7 1.2 Rumusan Masalah Berdasarkan latar belakang di atas, dapat kita ketahui bahwa Provinsi Bali merupakan salah satu dari provinsi di Indonesia yang menggunakan kebijakan kesehatan yang bersifat desentralisasi yaitu JKBM. Setelah berlangsung selama 2 tahun, program JKBM ini dirasa masih belum maksimal karena masih terjadi permasalahan. Oleh karena itu perlu dilakukan analisis terhadap perencanaan JKBM tahun 2010, sehingga dapat diketahui dimana letak permasalahannya. 1.3 Pertanyaan Penelitian 1. Apakah dasar yang melatarbelakangi perencanaan kebijakan JKBM? 2. Siapakah yang terlibat dalam dalam proses perencanaan JKBM? 3. Siapakah kepesertaan dari program JKBM? 4. Bagaimana sistem pembiayaan JKBM? 5. Apakah dasar anggaran dan alokasi dana JKBM? 6. Apakah hambatan yang dirasakan selama perencanaan JKBM? 1.4 Tujuan Penelitian 1.3.1 Tujuan Umum Tujuan umum dari penelitian ini adalah menganalisis perencanaan dari program JKBM pada pelaksanaan tahun 2010. 1.3.2 Tujuan Khusus 1. Untuk mengetahui dasar yang melatarabelakangi perencanaan JKBM. 2. Untuk mengetahui siapa yang bertanggungjawab dalam proses perencanaan JKBM. 3. Untuk mengetahui kepesertaan dari pelaksanaan JKBM.
8 4. Untuk mengetahui bagaimana sistem pembiayaan JKBM. 5. Untuk mengetahui dasar anggaran dan alokasi dana JKBM. 6. Untuk mengetahui hambatan yang dirasakan selama perencanaan JKBM. 1.5 Manfaat Penelitian 1.5.1 Manfaat Teoritis a. Bagi Mahasiswa Penelitian ini berguna untuk menambah wawasan, pengetahuan, dan pengalaman pada fungsi manajemen perencanaan di program JKBM. Selain itu juga merupakan syarat bagi mahasiswa dalam memperoleh gelar Sarjana Masyarakat Kesehatan Program Studi Ilmu Kesehatan Masyarakat Fakultas Kedokteran Universitas Udayana. 1.5.2 Manfaat Praktis a. Bagi Pelaksana Program JKBM Hasil penelitian ini diharapkan dapat memberikan manfaat bagi penanggung jawab program JKBM, yaitu dapat digunakan sebagai bahan pertimbangan dalam mengevaluasi program JKBM untuk tahun berikutnya. b. Bagi Program Studi Ilmu Kesehatan Masyarakat Penelitian ini diharapkan memberikan manfaat bagi Program Studi Ilmu Kesehatan Masyarakat Fakultas Kedokteran Universitas Udayana, dimana penelitian ini dapat dijadikan pedoman dalam melakukan penelitian yang serupa dikemudian hari dan bisa dijadikan dokumentasi bagi Program Studi.
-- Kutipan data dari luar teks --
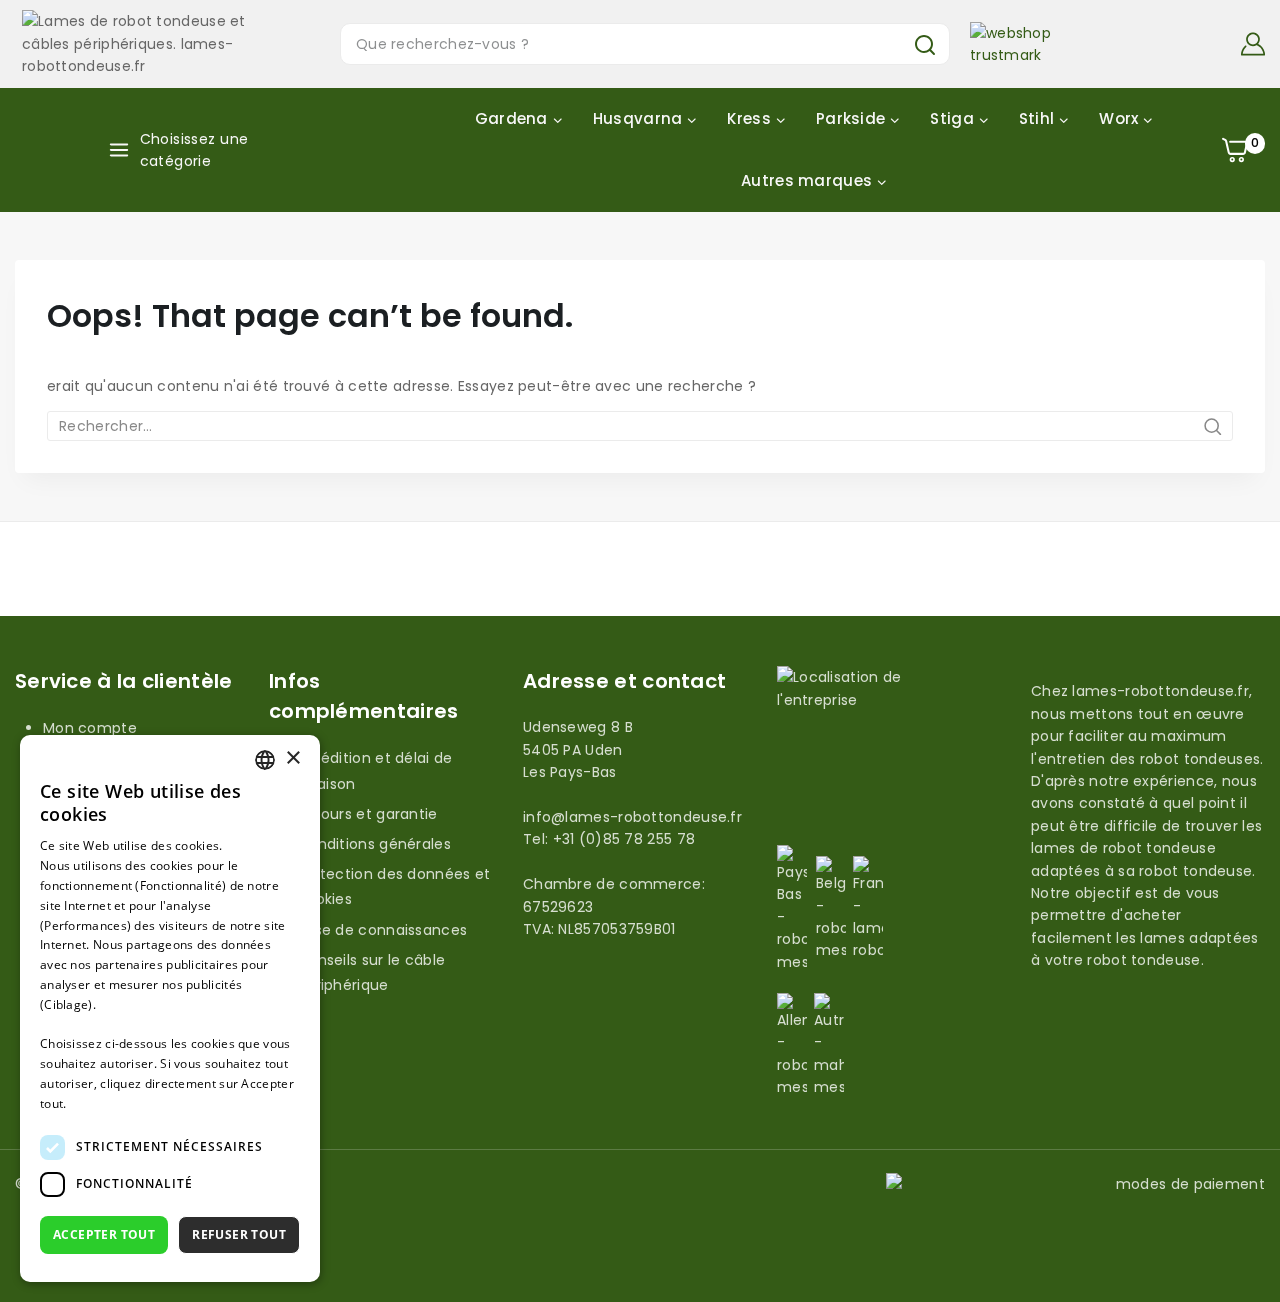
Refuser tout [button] (239, 1234)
9 1.6 Ruang Lingkup Penelitian Ruang lingkup penelitian ini adalah mengenai manajeman pembiayaan kesehatan dalam JKBM. Penelitian ini dilakukan untuk mengetahui salah satu fungsi manajeman dalam program JKBM yang merupakan program jaminan kesehatan daerah Provinsi Bali yaitu perencanaan. Selain itu, penelitian ini juga membahas dan hambatan yang terjadi selama pelaksanaan kegiatan JKBM serta upaya yang dilakukan untuk mengatasi hambatan tersebut.